◆ Task statement ◆
Which lines in the entries below contain the string "pixels"? Show each of those lines in full.

== == ==

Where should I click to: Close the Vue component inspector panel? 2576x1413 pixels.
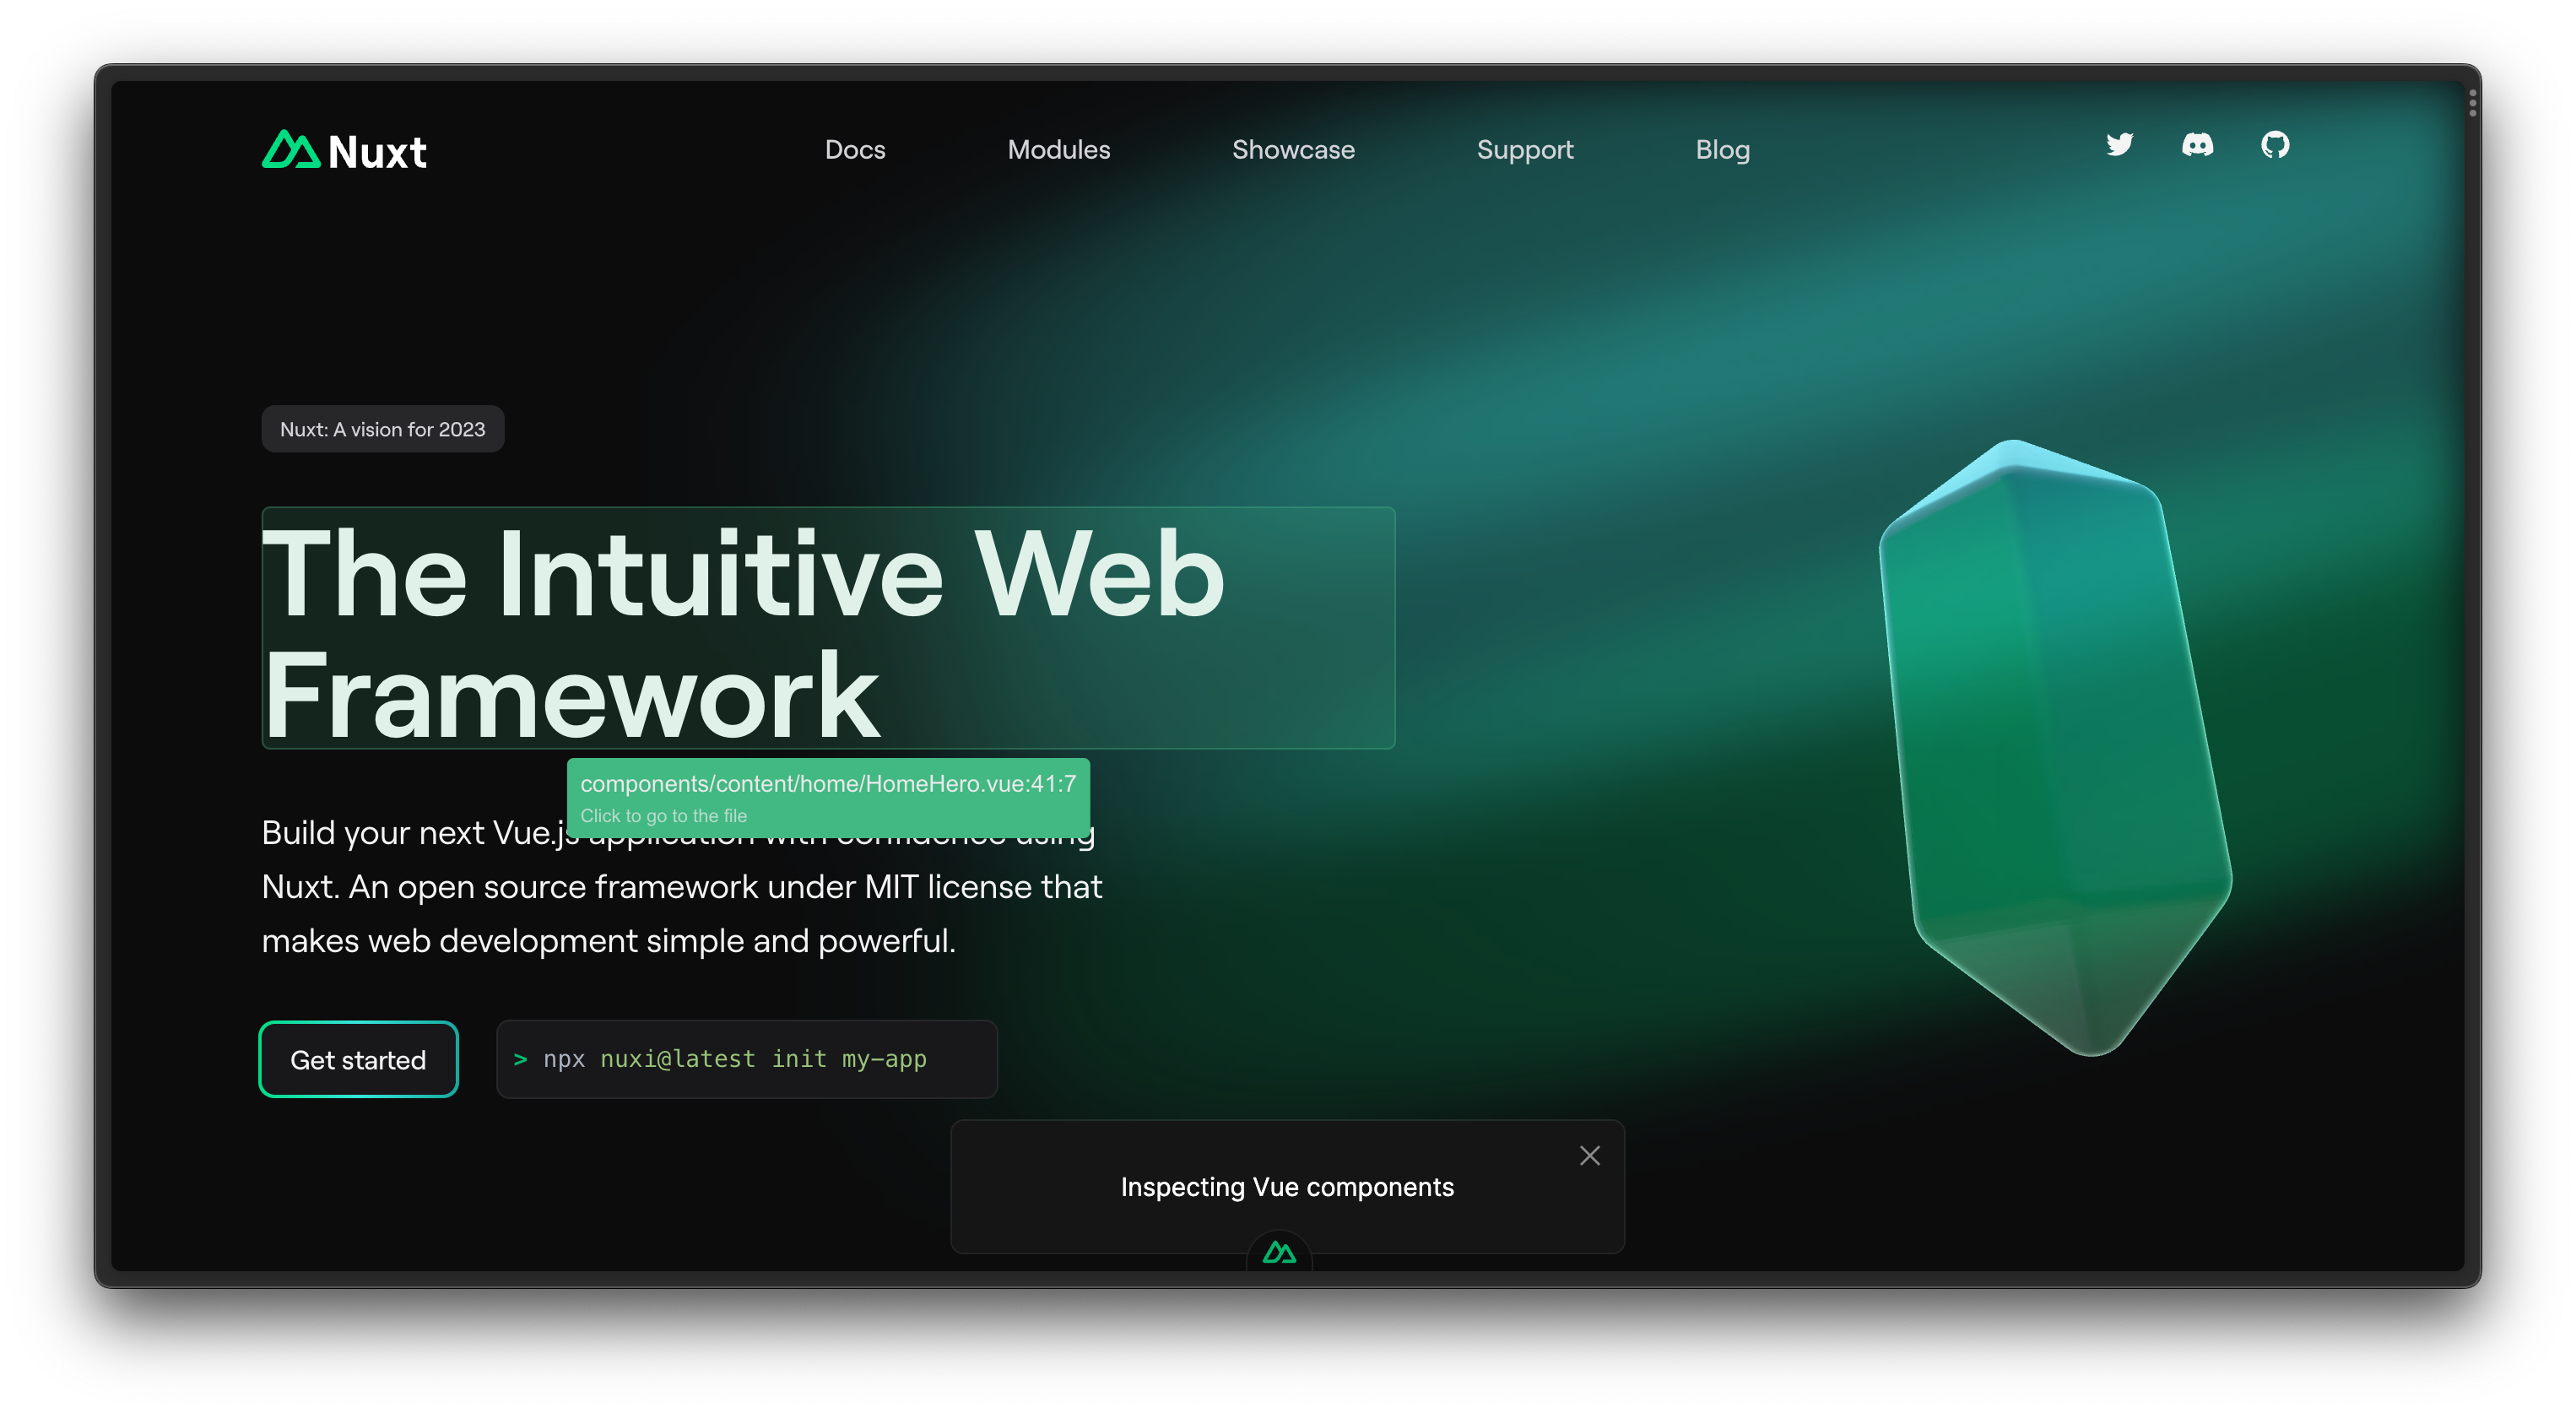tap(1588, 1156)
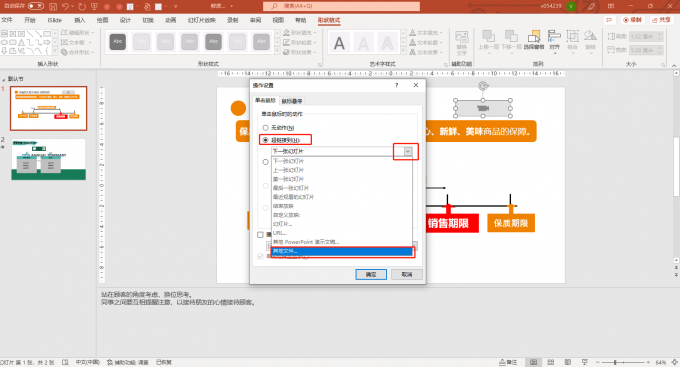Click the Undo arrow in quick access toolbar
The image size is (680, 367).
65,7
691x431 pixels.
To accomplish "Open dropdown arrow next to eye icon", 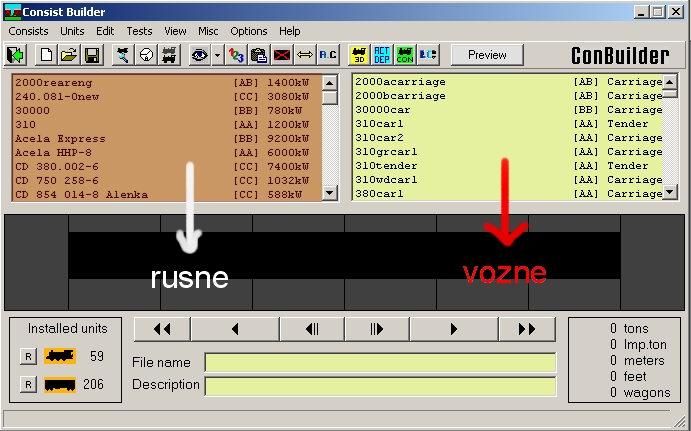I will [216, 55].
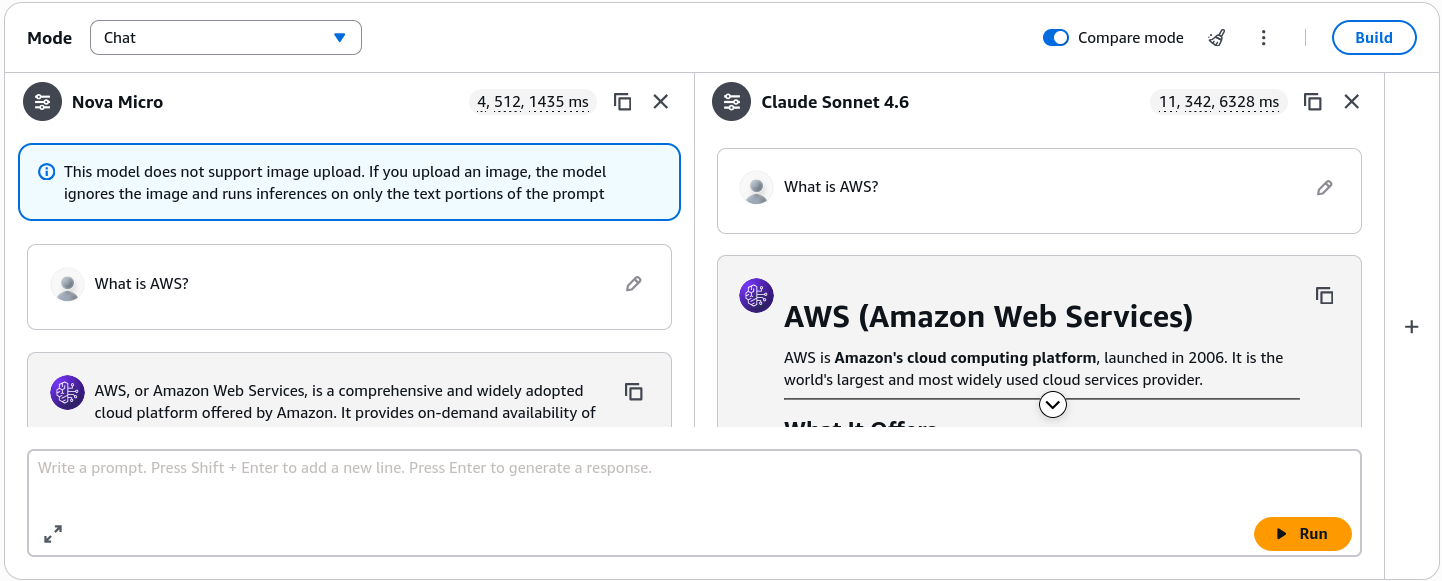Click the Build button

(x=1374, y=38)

== == ==

◆ Written solution ◆
Where should I click to: Close the Vue component inspector panel? 2576x1413 pixels.
691x431 pixels.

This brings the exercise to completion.